Among the surveyed respondents, 5% had used antibiotics without a prescription in the prior 12 months. Overall, 25.4% said they would take antibiotics without consulting a medical professional, and 14.2% reported storing antibiotics at home, most of which were saved from previous prescriptions.
These rates were similar across race/ethnicity groups, according to the authors. “Sources of antibiotics used without prescriptions or stored for future use were stores or pharmacies in the U.S., ‘leftover’ antibiotics from previous prescriptions, antibiotics obtained abroad, or from a relative or friend. Respiratory symptoms were common reasons for using non-prescription antibiotics,” the authors wrote.
“Respondents from public primary care clinics were more likely to endorse intended use than were private clinic patients,” Grigoryan says. “One of the reasons that one in four persons surveyed would take antibiotic without a prescription may be that it is inconvenient, difficult, or expensive to see a provider in a clinic setting.”
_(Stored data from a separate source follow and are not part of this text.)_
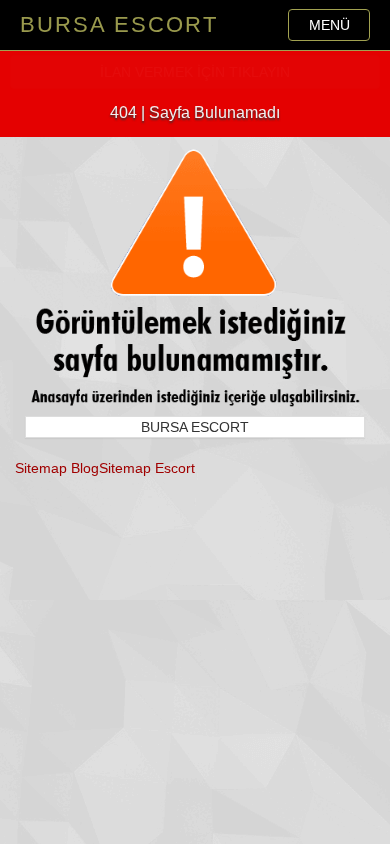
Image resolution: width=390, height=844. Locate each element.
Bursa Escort (119, 24)
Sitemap (41, 468)
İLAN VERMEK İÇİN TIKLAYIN (195, 72)
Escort (175, 468)
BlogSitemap (111, 468)
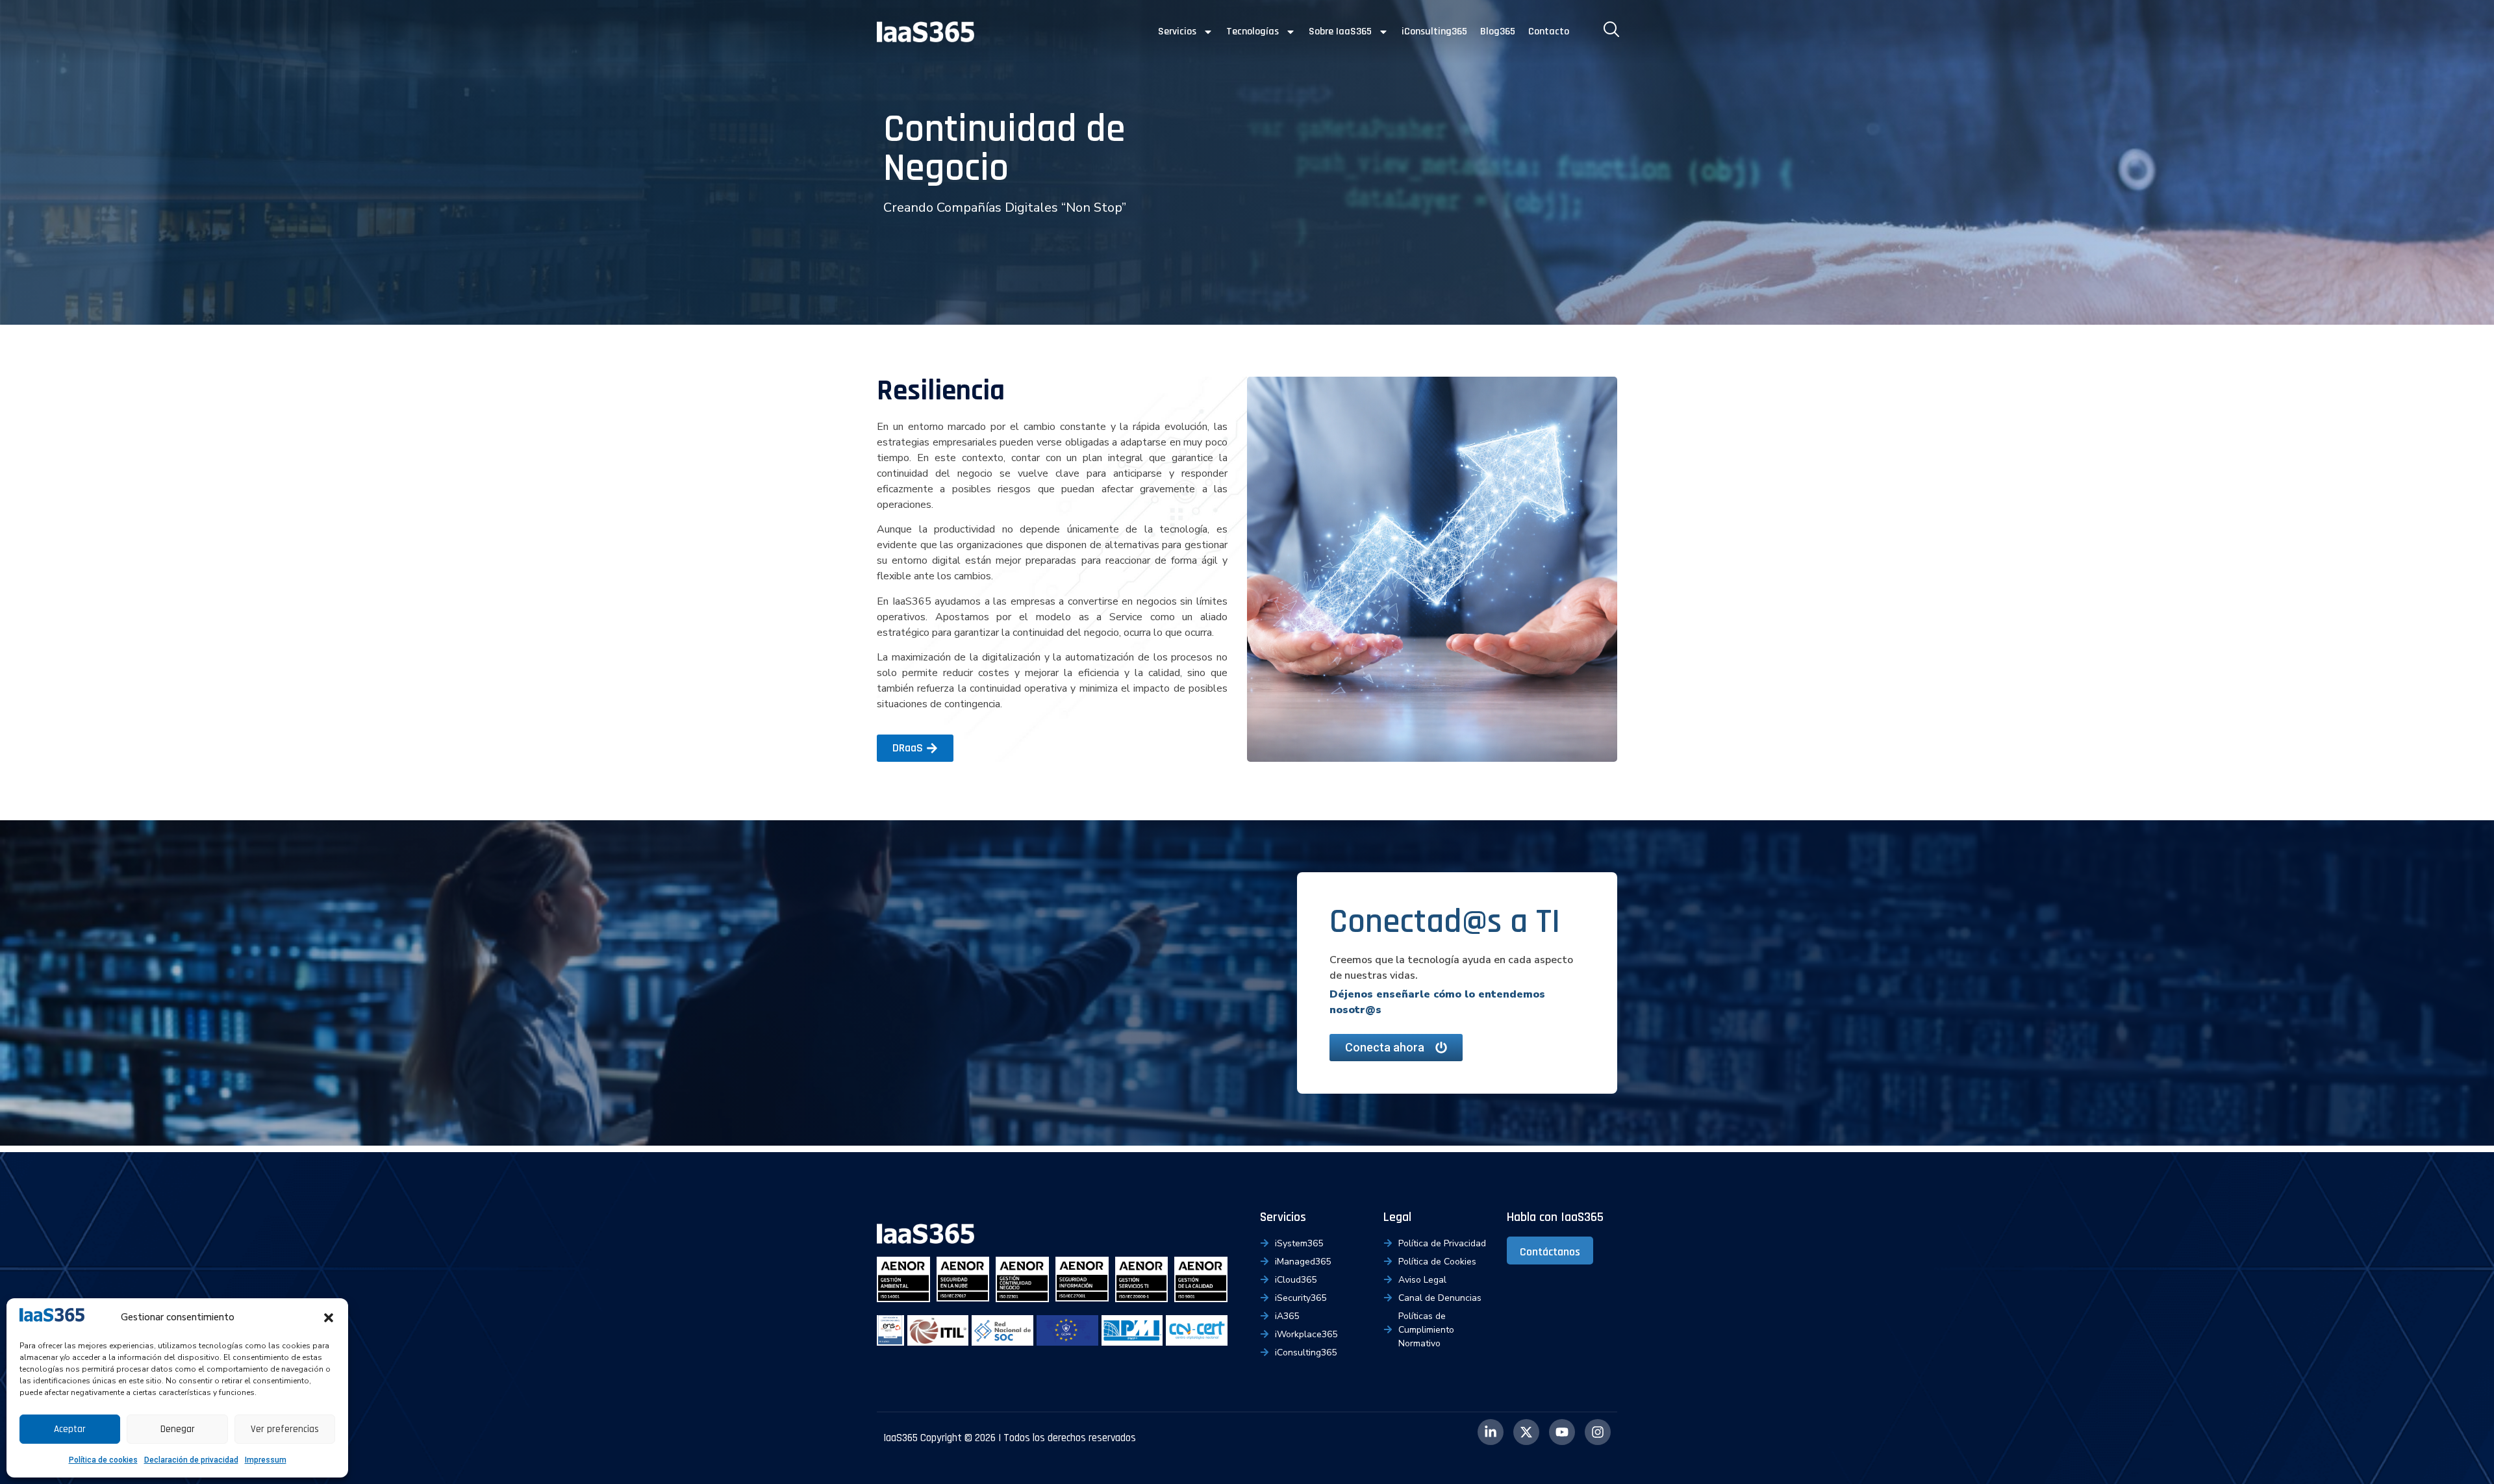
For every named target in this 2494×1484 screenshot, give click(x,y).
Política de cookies (103, 1460)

Executives may wish to consider whether medical care in their system could be made more accessible, patient-friendly, and available on demand, according to Grigoryan. “Perhaps telemedicine and electronic communication could fill this gap in many cases. If these patients were able to access a medical provider in a timely and convenient manner, in many cases the provider might deliver the reassuring message that antibiotics are not needed for many common scenarios-such as for colds and sinusitis-thus saving the patient the inconvenience, risk and expense of taking unnecessary antibiotics.”